To our knowledge, this is the first report to demonstrate changes in Il1β secretion from primary microglia following direct manipulation of cholesterol, though a comparable increase in Il1β secretion was observed after mβcd treatment of the immortalized microglial BV-2 cell line [
48]. In our assays an inverse correlation was observed between directly manipulated cholesterol levels and Il1β release: decreasing cholesterol resulted in increased Il1β release, while increasing cholesterol markedly decreased Il1β release even after stimulation with the potent TLR4 agonist, LPS (Figures
1D and
4A). Curiously, while decreasing cholesterol through statin treatment resulted in lower Il1β levels (Figure
1D), directly decreasing cellular cholesterol content through mβcd treatment resulted in an increase in Il1β with or without LPS-activation (Figure
4A). This discrepancy may be explained by one of two models. First, Il1β release may be affected by two distinct mechanisms – one sensitive to cholesterol in the plasma membrane, and one sensitive to intracellular cholesterol. Simvastatin acts on HMG-CoA reductase, an enzyme localized primarily to the endoplasmic reticulum [
49], and so reduces cholesterol from the ‘inside-out’ , likely resulting in changes in cholesterol in intracellular compartments followed by later changes in plasma membrane cholesterol. Conversely, mβcd acts directly on the extracellular leaflet of the plasma membrane (PM), reducing cholesterol from the ‘outside-in’ , rapidly affecting PM cholesterol, which subsequently equilibrates across membrane leaflets rapidly, but is then transported into intracellular compartments by relatively slow trafficking through vesicles or carrier proteins. A second interpretation of these data would require a distinct isoprenoid-dependent mechanism affecting Il1β release from statin-treated microglia. In either scenario the observed decreased release of Il1β from simvastatin-treated, LPS-activated microglia after hpβcd-cholesterol treatment may represent the PM cholesterol-dependent mechanism masking the contribution of subtler cholesterol- or isoprenoid-dependent mechanisms.

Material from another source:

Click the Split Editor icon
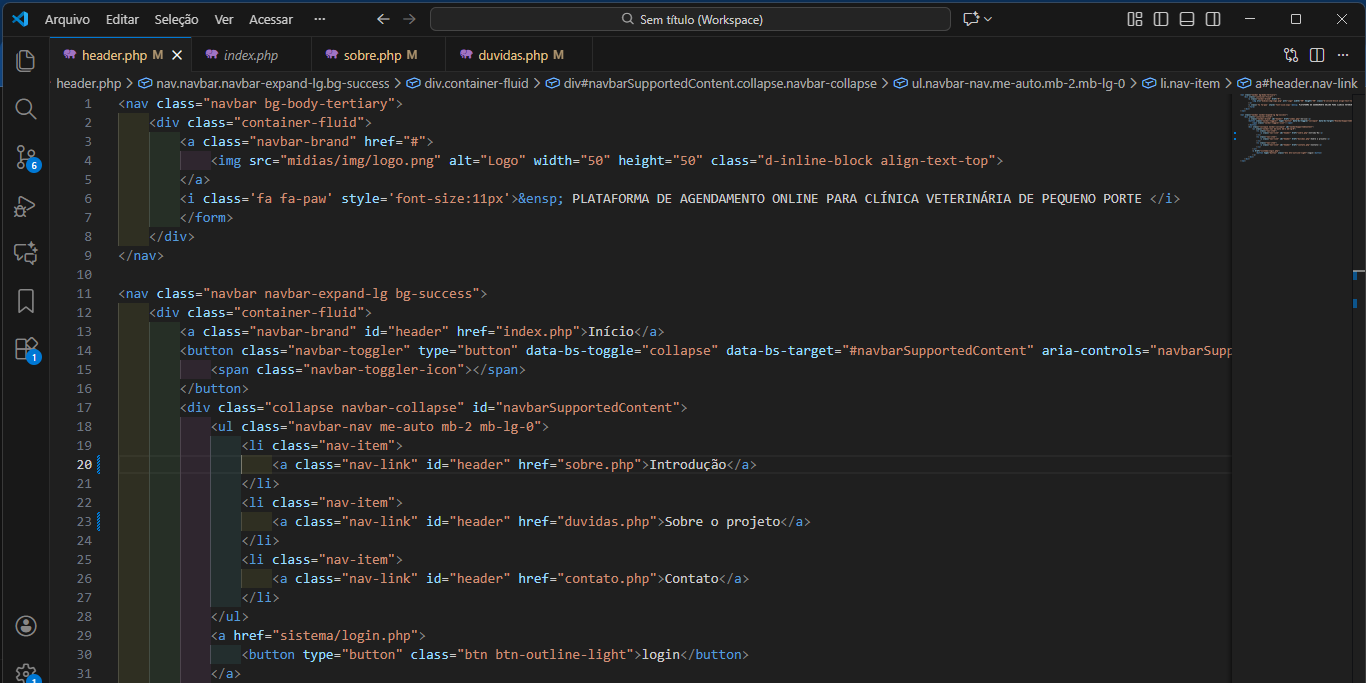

The sensitivity to PM cholesterol is consistent with observations that, unlike TNFα and BDNF, Il1β secretion is dependent on the non-canonical pathway of cytokine secretion. TNFα and BDNF are trafficked in conventional ER- and Golgi-derived vesicles (as a membrane bound pro-cytokine in the case of TNFα and in dense-core vesicles for BDNF) while Il1β is synthesized in the cytoplasm and is secreted either though budding of microvesicles from the PM or possible transport through specific PM resident transporters (eloquently reviewed in [
50]). This non-canonical secretory pathway is likely to be differentially sensitive to the lipid composition of the PM than conventional Golgi trafficking, as cholesterol affects membrane fluidity and curvature (as required for vesicular budding) [
51]–[
53] as well as regulating protein activity through lipid microdomains (as may affect membrane resident transporters) [
54]–[
56]. As such, we propose that the observed sensitivity of Il1β release to cholesterol, in particular the marked decrease in Il1β release from LPS-activated microglia treated with hpβcd-cholesterol (Figure
1D,
4A), may result from a blockade of the late release steps of Il1β. However, as a detailed mechanistic analysis of Il1β secretion was not the objective of this study further analysis will be explored in future works. The increase in basal secretion in the simvastatin control groups can be attributed to the use of an ethanolic vehicle for delivery of simvastatin. As ethanol is itself a TLR4 agonist [
57],[
58] even at the very low ethanol concentrations used (<0.005%), the vehicle resulted in slightly higher Il1β secretion as compared to an untreated control (compare Figures
1D,
2,
3 and Figure
4A). We do not consider this to be a significant confound as the vehicle effect was slight, relative to potent TLR4 activation by LPS, and was not found to affect any of the other measures reported (TNFα, BDNF, NO, viability, or phagocytosis).